Ce drame intervenu peu avant la rentrée avait ému l’ensemble de la communauté éducative. Ce geste désespéré a été reconnu comme une conséquence de sa situation professionnelle, comme celle vécue par la majorité des enseignants de STI.
Le 1er septembre 2013, veille de rentrée, Pierre Jacque, enseignant d’électronique au lycée Artaud de Marseille se donnait la mort, chez lui dans l’atelier dans lequel il préparait habituellement ses cours. Dans une longue lettre à sa famille et à ses collègues, il avait décrit toutes les raisons pour lesquelles il ne pouvait pas faire cette rentrée : les conditions de son métier, les rapports hiérarchiques, la mise en œuvre des réformes, celle de STI2D particulièrement, les finalités de sa mission d’enseignant… « le métier ne lui était plus acceptable en conscience ». Pierre Jacque ne rencontrait pas de difficulté de gestion de classe, il était reconnu par ses pairs. Il n’était pas dépressif, sa dernière lettre montre au contraire une cruelle lucidité.
FORCE ET ENGAGEMENT
Pour sa famille, pour ses collègues, les causes de son suicide étaient manifestement d’ordre professionnel. Mais pas pour l’administration, ni pour les inspecteurs, qui expliquaient que l’acte n’avait pas eu lieu dans le lycée, que Pierre Jacque ne présentait aucun signe particulier de souffrance au travail et que tout avait été fait pour accompagner et aider les enseignants dans la mise en œuvre de la réforme. L’Institution a semblé minimiser la portée de cet acte, jusqu’à l’inspection générale de STI volant au secours des quatre inspecteurs de STI de l’académie d’Aix-Marseille, prétendument déstabilisés par l’enquête du CHSCTA, tout en oubliant de saluer la mémoire de notre collègue et de s’incliner devant la souffrance de la famille.
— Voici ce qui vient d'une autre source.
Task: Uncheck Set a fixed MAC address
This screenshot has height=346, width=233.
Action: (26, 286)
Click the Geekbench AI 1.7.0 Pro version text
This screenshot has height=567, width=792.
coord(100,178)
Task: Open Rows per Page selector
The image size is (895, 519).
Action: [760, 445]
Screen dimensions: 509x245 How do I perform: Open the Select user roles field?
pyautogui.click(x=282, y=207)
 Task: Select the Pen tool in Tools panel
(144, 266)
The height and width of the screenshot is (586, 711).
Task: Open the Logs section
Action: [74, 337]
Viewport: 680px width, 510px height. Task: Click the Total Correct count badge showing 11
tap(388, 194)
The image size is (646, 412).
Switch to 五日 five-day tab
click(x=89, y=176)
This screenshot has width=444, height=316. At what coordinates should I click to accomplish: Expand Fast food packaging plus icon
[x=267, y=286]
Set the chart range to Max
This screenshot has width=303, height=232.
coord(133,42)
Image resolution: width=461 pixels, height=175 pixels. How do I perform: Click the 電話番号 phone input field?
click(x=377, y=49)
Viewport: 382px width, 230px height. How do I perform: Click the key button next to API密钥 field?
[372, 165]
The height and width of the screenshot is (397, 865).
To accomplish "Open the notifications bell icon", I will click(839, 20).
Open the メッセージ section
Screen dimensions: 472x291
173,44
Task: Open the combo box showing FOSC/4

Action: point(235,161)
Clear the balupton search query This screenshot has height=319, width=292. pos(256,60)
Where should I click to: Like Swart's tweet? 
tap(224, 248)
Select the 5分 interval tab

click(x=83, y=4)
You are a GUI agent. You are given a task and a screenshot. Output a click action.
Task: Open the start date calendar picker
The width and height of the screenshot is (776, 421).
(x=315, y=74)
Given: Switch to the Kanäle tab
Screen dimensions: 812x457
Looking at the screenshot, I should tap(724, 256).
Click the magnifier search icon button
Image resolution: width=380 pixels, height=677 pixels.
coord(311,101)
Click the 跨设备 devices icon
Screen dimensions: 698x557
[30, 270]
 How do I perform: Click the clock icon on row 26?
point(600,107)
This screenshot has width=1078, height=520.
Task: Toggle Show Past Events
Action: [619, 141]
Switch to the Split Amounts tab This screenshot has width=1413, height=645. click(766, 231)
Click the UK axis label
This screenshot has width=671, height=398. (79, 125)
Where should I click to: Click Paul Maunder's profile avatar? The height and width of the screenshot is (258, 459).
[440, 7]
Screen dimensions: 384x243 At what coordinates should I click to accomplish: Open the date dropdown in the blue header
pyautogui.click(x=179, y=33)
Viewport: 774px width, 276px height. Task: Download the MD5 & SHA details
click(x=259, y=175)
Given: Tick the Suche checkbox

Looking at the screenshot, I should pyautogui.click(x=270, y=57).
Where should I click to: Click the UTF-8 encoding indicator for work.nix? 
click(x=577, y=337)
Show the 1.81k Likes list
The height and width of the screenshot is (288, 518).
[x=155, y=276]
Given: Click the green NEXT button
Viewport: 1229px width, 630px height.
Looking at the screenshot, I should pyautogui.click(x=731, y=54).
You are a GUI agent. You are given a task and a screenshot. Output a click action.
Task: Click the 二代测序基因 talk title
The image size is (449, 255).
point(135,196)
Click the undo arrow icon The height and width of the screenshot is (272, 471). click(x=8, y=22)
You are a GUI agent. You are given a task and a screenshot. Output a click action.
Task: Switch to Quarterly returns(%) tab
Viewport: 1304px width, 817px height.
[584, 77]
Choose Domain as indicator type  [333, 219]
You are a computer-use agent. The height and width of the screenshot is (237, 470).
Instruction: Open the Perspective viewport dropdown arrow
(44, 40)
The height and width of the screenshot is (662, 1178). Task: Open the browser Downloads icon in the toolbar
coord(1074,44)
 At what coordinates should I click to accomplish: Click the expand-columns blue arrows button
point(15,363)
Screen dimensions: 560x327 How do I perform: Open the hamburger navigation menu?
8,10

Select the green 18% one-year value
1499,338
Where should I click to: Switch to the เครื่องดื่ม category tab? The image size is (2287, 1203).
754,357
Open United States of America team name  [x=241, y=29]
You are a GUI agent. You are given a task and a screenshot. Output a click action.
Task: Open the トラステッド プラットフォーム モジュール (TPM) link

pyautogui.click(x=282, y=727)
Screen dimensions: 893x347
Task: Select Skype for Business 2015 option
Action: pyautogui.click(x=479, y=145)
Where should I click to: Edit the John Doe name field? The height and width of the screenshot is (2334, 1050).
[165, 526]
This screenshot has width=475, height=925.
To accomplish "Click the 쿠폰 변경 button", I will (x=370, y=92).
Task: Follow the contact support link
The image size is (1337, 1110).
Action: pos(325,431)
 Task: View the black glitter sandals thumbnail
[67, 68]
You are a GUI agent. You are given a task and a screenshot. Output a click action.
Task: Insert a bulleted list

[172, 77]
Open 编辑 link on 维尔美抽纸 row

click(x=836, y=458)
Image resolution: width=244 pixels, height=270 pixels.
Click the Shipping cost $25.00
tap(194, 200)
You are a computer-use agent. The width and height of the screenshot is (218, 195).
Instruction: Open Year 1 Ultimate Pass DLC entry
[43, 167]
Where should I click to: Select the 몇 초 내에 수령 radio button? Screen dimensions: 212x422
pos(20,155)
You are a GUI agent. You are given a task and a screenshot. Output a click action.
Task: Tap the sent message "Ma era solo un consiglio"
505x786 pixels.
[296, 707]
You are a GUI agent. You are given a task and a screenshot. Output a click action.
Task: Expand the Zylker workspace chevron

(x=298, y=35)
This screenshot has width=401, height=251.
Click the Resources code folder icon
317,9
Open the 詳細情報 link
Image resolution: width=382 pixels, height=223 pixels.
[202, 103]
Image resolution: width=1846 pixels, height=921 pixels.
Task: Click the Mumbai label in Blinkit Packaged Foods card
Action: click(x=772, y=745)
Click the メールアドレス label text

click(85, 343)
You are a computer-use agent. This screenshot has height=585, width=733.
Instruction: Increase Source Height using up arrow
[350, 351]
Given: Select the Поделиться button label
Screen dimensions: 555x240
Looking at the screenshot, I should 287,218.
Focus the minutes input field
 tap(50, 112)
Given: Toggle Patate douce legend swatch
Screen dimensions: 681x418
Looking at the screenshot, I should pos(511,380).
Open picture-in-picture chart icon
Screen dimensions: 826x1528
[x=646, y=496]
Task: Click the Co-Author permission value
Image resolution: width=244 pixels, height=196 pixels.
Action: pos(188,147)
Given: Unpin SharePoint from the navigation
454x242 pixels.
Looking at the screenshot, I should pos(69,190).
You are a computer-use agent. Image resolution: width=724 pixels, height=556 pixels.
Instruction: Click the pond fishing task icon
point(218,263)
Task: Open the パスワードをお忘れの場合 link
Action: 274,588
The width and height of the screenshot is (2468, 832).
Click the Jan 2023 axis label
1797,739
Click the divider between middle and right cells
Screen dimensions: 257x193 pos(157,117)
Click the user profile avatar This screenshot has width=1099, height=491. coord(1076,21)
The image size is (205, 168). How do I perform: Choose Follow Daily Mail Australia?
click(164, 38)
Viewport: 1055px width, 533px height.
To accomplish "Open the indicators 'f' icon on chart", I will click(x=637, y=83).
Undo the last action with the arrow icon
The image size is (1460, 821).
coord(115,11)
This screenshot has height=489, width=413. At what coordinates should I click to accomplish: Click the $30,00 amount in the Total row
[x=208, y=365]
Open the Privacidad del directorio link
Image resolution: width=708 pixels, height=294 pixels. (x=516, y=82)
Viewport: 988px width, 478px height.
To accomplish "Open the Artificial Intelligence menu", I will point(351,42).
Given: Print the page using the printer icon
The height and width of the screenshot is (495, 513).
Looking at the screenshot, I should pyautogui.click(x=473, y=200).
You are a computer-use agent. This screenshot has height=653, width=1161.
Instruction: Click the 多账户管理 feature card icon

Une année scolaire durant, il a fallu la force de sa famille et l’engagement des militants du SNES-FSU Aix-Marseille, les interventions du SNES au Comité technique ministériel et de la FSU au CHSCTM, pour que, finalement, le rectorat se conforme aux conclusions du CHSCTA et à l’avis de la commission de réforme : ce suicide est « imputable au service ».
C’est une décision d’importance pour la reconnaissance de l’existence de risques psychosociaux pour nos professions.
ENSEIGNANTS EN SOUFFRANCE
Mais ce dossier n’est pas clos. De trop nombreux collègues de STI sont dans des difficultés insurmontables pour effectuer correctement leur mission. Ils sont toujours trop nombreux à subir des inspections dont le but est de mettre sous pression les collègues qui émettent des critiques sur la réforme et sa mise en œuvre. Trop souvent les inspecteurs écrivent que ces enseignants, pourtant chevronnés, ne sont pas suffisamment compétents pour enseigner en STI2D. Pourtant, les collègues de STI savent maintenant que l’administration reconnaît que les conditions d’exercice de leur métier peuvent conduire au suicide. Comment l’Institution pourrait-elle plus longtemps repousser les transformations indispensables ?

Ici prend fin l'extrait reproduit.